Don’t sacrifice yourself to those distant lands like everyone else Kâmil; it only makes you suffer, you see, and that makes me sad. Look, spring passed in denial, summer brought destruction, autumn a detonation. Since we’re not dead yet, let’s continue to be here, to stay in this world. How beautifully the hours, the days, the years and the world have been embroidered stitch by stitch. These hands of mine, they’ve been a burden to me for so long. But look, when winter arrives you have so many pockets, so many places to forget about your hands. So that’s something to be pleased about, isn’t it, Kâmil?
Are we done or shall we go on? Shall we go on for all eternity Kâmil, what do you say?
The window of Razi’s barbershop had fogged up, and I had the urge to go pour out my words there, letter by letter. Why oh why do people write on windows, knowing full well their words will melt away? Knowing full well their words will melt away, people write on windows, my oh my! One of the two men leaving the Kaçakçay coffeehouse spoke heatedly to the other, “Man, I nailed those cards, really nailed ’em...” These hands of mine... The mangoes, avocados, pineapples of the grocer’s stall adorned with gas lamps… I knew that at that moment Kâmil would be asking himself, “Why are tangerines such an underrated fruit?” One question, two voices. I set out onto the streets to find an answer, taking Kâmil by the hand as he walked beside me.

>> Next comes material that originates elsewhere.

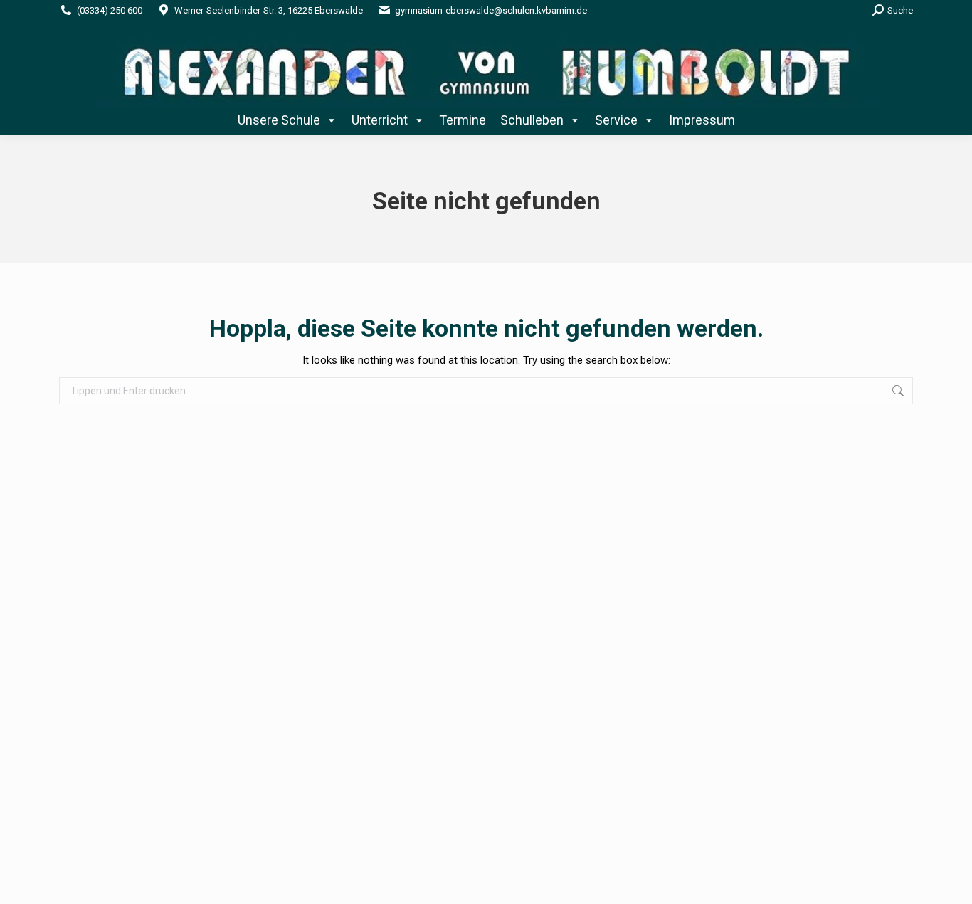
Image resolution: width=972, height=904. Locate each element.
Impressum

You’d think it was a kebab-shop ritual, the heart-rending Arabesque music playing as the workers clean up shop after selling the last of their döner meat. The strains of a song foaming out onto the street: “Allah kills and takes from the world, you killed me but left me in this life.” There’s this thing called fate, it strikes you from time to time. It struck me at the final line of that song and I stopped in my tracks. Kâmil stopped too. Like those guys who hurry along the street discussing something really important, gesturing words and exclamations yet failing to understand each other and so stopping in their tracks, as though their walking is to be blamed for their lack of understanding, and so they’ll only be able to come to a decision once they’ve stopped, we too stopped suddenly, in the middle of the sidewalk.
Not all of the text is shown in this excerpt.